Das früheste Zeugnis für eine weitgehende Zuschreibung der verschiedenen Gebetszeiten als Gedächtnis des Heilshandelns Jesu findet sich in der sogenannten Traditio Apostolica, einer Beschreibung des christlichen Lebens aus dem Beginn des dritten Jahrhunderts. Darin werden verschiedene gemeinschaftliche und private Gebetszeiten beschrieben und gedeutet. Die Gebetszeit beim Hahnenschrei am frühen Morgen soll an die Auferstehung Jesu erinnern, das Gebet zur dritten Stunde (um 9 Uhr) daran, wie Jesus Christus ans Kreuz genagelt wurde; ein kräftiges Gebet zur sechsten Stunde (um 12 Uhr) erinnert an die Finsternis, die wegen des Leidens Jesu über das Land fiel und der Lobpreis zur neunten Stunde (um 15 Uhr) gilt dem Tod Jesu und dem Lanzenstoß. Diese Verbindung von Gebetszeiten mit präzisen Ereignissen aus dem Leben Jesu wurde im Laufe der Zeit noch weiter verfeinert und ausgebaut. Bis heute hält das Stundengebet an der Commemoration der Heilsereignisse zu bestimmten Gebetszeiten fest. Diese zeigt sich vor allem in den Hymnen und Orationen. Auf diese Weise wird das Pascha-Mysterium mit dem Verlauf jedes Tages verbunden.

Aus verschiedenen Gründen haben sich im Mittelalter neben den Gebetszeiten zu verschiedenen Tageszeiten, die zunehmend nur mehr in den Klöstern und von den Priestern befolgt wurden, weitere Gebetsformen gebildet. Der Heilige Franziskus erlaubte denjenigen, die die Psalmen nicht beten konnten, diese durch eine Anzahl von Vaterunser oder Ave Maria zu ersetzen. Und der gleiche Heilige regte auch an, die Gläubigen durch ein Glockensignal zu verschiedenen Tageszeiten zum Gebet einzuladen – das waren die Vorformen des Angelus und des Rosenkranzes.

Der Text unseres heutigen Angelus erinnert lediglich an die Menschwerdung Gottes in Jesus Christus. Das war nicht immer so. In einer frühen Form des Angelus im Gebetbuch des Hl.

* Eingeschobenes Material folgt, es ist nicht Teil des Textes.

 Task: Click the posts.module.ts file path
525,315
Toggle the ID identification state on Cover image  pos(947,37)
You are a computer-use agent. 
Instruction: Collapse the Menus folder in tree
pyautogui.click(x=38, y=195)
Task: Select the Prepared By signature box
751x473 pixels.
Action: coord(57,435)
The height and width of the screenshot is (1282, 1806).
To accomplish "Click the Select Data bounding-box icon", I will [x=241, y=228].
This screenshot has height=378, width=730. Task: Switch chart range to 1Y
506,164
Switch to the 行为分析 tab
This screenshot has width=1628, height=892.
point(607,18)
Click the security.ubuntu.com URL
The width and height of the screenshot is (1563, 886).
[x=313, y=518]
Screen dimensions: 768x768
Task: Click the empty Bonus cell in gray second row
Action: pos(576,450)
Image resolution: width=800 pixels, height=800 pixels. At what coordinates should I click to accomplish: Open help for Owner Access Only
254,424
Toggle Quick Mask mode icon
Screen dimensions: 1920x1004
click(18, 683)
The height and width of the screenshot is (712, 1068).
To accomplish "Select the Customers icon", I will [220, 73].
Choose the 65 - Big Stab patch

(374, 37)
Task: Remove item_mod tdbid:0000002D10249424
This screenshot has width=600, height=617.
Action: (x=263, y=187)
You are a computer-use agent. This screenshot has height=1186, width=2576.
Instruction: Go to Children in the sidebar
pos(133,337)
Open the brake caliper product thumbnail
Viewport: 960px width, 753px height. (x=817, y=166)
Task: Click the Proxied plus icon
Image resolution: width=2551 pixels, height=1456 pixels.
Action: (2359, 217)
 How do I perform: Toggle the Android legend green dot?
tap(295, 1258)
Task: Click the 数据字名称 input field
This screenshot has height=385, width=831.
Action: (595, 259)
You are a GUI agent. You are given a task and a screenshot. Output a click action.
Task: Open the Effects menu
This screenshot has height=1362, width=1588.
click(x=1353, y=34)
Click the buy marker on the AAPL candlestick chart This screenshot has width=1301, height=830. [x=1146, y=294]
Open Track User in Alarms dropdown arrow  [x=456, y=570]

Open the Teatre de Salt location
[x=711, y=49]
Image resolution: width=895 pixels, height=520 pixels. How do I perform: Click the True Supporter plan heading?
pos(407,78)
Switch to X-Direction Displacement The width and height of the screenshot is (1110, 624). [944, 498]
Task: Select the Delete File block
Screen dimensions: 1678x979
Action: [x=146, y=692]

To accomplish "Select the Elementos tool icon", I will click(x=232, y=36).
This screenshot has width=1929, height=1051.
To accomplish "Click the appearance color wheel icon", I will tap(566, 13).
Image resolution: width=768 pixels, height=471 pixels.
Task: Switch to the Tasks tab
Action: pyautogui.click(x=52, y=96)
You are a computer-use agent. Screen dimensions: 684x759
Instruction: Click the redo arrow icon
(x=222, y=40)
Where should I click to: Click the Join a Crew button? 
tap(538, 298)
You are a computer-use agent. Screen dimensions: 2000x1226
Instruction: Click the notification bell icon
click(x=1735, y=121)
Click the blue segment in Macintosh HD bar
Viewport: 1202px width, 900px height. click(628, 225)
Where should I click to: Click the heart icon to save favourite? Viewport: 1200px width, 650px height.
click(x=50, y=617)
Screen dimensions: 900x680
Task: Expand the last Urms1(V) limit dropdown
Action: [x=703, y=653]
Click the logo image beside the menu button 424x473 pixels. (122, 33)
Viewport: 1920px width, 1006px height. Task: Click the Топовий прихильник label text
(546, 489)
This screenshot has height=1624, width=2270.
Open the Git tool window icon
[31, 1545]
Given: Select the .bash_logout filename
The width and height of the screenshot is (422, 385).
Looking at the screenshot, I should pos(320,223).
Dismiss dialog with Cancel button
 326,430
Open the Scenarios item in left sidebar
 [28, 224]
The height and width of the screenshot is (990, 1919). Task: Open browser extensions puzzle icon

Petrus Canisius aus dem 17. Jahrhundert finden sich verschiedene Gebete am Morgen, Mittag und Abend, die das ganze Heilswerk, das ganze Pascha-Mysterium Christi in Erinnerung rufen. Einerseits ist die Beschränkung auf die Menschwerdung im Angelus ein Verlust, andererseits hat es die einfache und immer gleiche Form ermöglicht, dass sich dieses Gebet so verbreiten konnte.

Ganz ähnlich die Entwicklung beim Rosenkranz. In frühen Formen wurde ausführlich das Leben Jesu in den Clausulae („Geheimnissen“) erinnert, bis zu 100 verschiedene Aussagen über das Leben und Heilswirken Jesu sind überliefert. Erst die Reduktion auf die klassischen drei Fünfer-Gruppen brachte dem Gebet die weite Verbreitung des Volksgebetes. Menschwerdung – Leiden und Tod – Auferstehung und Geistsendung sind in diesem Prozess die Kernpunkte geblieben. Auch hier lässt sich schön sehen: Die einfache Handhabbarkeit brachte einerseits einen Verlust an Inhalt, andererseits aber die weite Verbreitung. Und geblieben ist trotzdem das Gedächtnis an das Heilswerk Jesu Christi, an sein Pascha-Mysterium.

Bei all den liturgischen Formen lässt sich eine verbindende Linie feststellen: Es geht immer darum, das Gedächtnis an das Pascha-Mysterium in verschiedenen Formen auszudrücken, zu erinnern und sich zu vergewissern: Gott wirkt in Jesus Christus sein Heil für die Menschen. Das, was einst an Ostern angefangen hat, wird zu einem immer neuen Hier und Heute.